GameStop is undergoing a big management shake-up, with CEO George Sherman stepping down on or before July 31.
GameStop Corp’s George Sherman will step down as chief executive in the video game retailer’s biggest shake-up, giving top shareholder Ryan Cohen more influence as he leads the company’s e-commerce transition.
The company’s shares, which were at the heart of a Reddit-driven trading frenzy, jumped 9 percent in pre-market trading on Monday after GameStop said Sherman resigned on or before July 31 and began searching for a replacement.
Reuters had previously announced that GameStop’s board was working on the CEO quest with an executive headhunter and that its directors had spoken to potential gaming, e-commerce, and technology candidates.
GameStop also said Sherman had declined to accept compensation for his position as director, both before and after the separation date, and had decided to cancel his restrained stock award 2020.

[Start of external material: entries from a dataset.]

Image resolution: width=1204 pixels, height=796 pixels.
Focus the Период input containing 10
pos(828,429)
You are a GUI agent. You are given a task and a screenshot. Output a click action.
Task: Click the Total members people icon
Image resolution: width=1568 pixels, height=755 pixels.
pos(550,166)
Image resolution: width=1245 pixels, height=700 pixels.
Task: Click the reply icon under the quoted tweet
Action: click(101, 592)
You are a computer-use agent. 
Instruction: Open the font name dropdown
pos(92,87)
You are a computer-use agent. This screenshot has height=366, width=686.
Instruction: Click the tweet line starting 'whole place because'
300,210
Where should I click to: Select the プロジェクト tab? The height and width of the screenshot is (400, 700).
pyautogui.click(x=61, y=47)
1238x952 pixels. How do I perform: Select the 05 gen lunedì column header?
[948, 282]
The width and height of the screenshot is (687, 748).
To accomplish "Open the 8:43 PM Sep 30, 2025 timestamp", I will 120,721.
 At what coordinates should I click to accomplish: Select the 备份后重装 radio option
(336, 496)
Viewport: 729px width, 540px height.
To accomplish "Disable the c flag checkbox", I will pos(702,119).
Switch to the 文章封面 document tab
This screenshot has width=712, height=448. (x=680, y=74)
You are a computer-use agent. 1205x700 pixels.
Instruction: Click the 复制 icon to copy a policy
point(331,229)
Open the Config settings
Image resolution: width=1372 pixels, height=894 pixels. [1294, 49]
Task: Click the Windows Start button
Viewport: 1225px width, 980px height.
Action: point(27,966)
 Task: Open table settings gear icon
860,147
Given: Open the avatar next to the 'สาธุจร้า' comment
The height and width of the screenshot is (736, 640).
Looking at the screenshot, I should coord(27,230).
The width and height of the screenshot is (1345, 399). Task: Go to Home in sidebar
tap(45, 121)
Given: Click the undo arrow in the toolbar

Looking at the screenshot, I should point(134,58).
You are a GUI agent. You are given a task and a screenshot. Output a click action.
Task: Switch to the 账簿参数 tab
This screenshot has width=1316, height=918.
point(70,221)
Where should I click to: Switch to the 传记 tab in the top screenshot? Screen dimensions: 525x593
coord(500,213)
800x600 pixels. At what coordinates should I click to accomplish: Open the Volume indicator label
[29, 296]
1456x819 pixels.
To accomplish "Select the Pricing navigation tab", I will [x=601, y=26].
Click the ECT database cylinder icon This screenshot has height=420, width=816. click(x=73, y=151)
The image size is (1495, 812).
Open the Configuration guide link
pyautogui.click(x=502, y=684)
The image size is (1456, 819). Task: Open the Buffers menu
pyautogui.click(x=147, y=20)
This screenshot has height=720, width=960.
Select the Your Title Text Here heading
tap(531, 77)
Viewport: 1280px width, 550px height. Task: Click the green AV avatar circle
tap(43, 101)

Sherman has forfeited over 587,000 shares for failing to reach his performance expectations, a regulatory filing showed last week.
Sherman’s decision to step down comes as co-founder and former CEO of online pet food company Chewy Inc. Ryan Cohen tighten his hold on GameStop since taking over as chairman earlier this month. According to Refinitiv numbers, Cohen’s RC Ventures owns nearly 13% of GameStop.
Former CFO of GameStop, Jim Bell, and former Customer Leader, Frank Hamlin, are among the senior executives who have quit the company in recent weeks.
GameStop has been transforming itself into an e-commerce company that can compete with major retailers like Walmart Inc, and technology firms like Microsoft Corp and Sony Corp.
Separately, Bloomberg announced that the man known as “Roaring Kitty” on social media, whose online posts helped ignite January’s GameStop trading frenzy, exercised stock call options to buy 50,000 more shares at a $12 strike price.